An elderly patient with a history of venous leg ulcers presented with two ulcers of 7 weeks duration.
One wound healed within four weeks and considerable improvement was noted to the second wound which went on to completely heal within 38-weeks following issues with varicose eczema.
An 80-year old patient with a history of venous leg ulcers in 2007 and 2012 presented with two recurring ulcers on the left inner side of the ankle, extending extensively to the back of the ankle and back of the leg. The ulcers had been present for seven weeks and had developed spontaneously, despite wearing class 2 compression hosiery. Limb assessment identified signs of venous disease.
Wound pain was scored 5/10 despite taking regular analgesia. The patient was reluctant to increase up the analgesic ladder and alternative means of relieving pain were considered.
Antibiotics had been prescribed following a positive wound swab. The wound was dressed two-to-three times weekly, with antimicrobial cleansing and debridement during dressing changes. Graduated reduced compression bandages (approximately 20 mmHg at the ankle) were used between dressing changes but high compression therapy was not tolerated.
During treatment with Accel-Heal
The 12-day Accel-Heal therapy started in March. The aims of therapy were to reduce the inflammation, pain and exudate and expedite healing.
Instructions were provided to the patient’s wife to change the Accel-Heal device every 48-hours and the dressing regime continued three times weekly when the nursing team changed the electrode pads.
Due to the extensive size of the wounds, the two electrode pads were applied at opposite sides of the wound/s, avoiding the risk of exudate saturating the wound due to leg dependency. Standard therapy with graduated reduced compression continued during and after the Accel-Heal therapy.
Figure 1. Left medial aspect 25:02:16
Figure 2 Left posterior aspect 25:02:16
Figure 3. Left medial aspect on 07:04:16
Figure 4. Left medial aspect 12:01:17. Wounds healed
During April, a great improvement was noted; exudate was decreased and the pain score reduced to 4/10 with no pain by the end of April.

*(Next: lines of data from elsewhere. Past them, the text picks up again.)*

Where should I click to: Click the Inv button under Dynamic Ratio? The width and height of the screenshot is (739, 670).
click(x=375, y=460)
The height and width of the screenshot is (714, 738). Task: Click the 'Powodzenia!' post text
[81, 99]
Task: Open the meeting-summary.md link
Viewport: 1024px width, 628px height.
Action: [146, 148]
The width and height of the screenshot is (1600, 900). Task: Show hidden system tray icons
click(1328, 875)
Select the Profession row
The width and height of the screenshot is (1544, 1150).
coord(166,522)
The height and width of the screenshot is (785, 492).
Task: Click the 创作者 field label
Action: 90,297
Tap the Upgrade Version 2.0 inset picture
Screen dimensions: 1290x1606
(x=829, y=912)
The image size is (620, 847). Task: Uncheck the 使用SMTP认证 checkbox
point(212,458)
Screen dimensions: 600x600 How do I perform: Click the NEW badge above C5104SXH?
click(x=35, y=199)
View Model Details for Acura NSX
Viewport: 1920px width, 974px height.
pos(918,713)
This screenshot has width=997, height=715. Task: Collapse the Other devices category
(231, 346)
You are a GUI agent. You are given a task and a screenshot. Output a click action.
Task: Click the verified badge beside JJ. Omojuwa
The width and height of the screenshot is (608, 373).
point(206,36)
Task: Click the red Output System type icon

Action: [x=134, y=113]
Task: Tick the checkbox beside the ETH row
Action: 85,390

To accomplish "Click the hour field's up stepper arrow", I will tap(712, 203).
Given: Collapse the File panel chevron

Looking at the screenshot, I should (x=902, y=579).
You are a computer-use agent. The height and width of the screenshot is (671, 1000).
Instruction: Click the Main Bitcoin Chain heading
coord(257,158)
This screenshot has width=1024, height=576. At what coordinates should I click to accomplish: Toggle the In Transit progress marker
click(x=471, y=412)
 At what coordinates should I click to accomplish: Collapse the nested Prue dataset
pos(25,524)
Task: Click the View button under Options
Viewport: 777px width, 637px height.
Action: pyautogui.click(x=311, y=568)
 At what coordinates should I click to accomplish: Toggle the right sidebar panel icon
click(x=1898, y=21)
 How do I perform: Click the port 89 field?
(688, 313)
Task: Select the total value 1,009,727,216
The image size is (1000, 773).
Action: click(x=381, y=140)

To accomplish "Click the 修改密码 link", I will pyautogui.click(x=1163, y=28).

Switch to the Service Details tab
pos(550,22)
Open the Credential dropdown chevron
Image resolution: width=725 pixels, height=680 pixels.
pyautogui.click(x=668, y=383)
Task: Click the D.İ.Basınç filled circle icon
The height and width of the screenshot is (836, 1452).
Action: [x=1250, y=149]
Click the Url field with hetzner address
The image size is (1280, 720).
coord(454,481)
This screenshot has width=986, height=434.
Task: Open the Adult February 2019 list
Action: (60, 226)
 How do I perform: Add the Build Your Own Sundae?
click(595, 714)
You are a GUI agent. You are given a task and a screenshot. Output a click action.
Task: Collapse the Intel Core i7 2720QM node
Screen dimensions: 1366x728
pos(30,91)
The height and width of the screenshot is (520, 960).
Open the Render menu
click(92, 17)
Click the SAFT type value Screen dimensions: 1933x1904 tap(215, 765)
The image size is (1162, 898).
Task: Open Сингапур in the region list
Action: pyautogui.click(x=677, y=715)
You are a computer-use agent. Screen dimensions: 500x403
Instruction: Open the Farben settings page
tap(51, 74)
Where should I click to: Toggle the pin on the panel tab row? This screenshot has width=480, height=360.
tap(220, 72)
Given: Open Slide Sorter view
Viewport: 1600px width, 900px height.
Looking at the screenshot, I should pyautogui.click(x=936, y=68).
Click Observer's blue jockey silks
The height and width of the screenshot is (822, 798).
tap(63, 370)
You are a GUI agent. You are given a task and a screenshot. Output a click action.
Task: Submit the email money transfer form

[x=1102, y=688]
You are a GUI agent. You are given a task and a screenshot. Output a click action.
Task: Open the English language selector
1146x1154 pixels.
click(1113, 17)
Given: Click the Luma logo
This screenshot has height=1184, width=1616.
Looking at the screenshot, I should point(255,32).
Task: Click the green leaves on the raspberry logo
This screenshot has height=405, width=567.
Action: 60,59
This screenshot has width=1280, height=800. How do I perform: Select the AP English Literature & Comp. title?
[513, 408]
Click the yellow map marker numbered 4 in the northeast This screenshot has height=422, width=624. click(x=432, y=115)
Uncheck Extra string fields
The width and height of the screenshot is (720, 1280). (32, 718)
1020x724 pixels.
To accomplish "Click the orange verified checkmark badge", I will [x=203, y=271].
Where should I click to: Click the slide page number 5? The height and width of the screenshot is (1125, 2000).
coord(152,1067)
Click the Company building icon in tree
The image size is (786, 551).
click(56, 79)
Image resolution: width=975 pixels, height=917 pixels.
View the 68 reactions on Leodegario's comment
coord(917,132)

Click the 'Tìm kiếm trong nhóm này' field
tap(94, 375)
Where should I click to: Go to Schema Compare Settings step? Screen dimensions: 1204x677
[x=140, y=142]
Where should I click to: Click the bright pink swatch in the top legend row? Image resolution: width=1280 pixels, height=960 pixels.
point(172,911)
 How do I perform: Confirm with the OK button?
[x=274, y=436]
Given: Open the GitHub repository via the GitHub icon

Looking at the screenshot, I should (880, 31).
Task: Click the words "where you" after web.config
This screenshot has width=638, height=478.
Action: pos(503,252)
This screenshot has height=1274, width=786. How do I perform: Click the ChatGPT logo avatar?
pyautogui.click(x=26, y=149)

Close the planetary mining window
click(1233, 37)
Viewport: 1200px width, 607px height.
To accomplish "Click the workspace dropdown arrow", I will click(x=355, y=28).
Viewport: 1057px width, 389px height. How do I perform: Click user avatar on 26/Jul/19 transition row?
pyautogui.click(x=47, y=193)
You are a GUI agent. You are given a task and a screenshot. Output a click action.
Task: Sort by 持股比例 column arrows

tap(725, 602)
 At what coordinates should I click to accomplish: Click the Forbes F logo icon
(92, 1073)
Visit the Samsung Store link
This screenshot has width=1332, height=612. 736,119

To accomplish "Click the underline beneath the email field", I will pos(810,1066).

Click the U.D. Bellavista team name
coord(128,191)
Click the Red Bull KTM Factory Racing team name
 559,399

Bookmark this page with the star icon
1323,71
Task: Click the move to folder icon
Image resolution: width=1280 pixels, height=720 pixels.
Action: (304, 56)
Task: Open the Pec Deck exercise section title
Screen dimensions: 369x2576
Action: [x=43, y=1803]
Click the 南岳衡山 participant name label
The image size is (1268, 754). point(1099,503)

One wound became infected and required two further courses of antibiotics between April and June, but the wound did not deteriorate. The patient could now tolerate graduated high compression therapy.
The patient developed marked varicose eczema and was prescribed an intensive course of topical steroids and emollients. The eczema and wounds were completely healed in December.
The patient was so delighted with the outcome he wrote a lovely letter – he could not believe the result when previous ulcers had taken so long to improve. He stated he had a huge improvement to his quality of life with no pain and no wet leaking legs.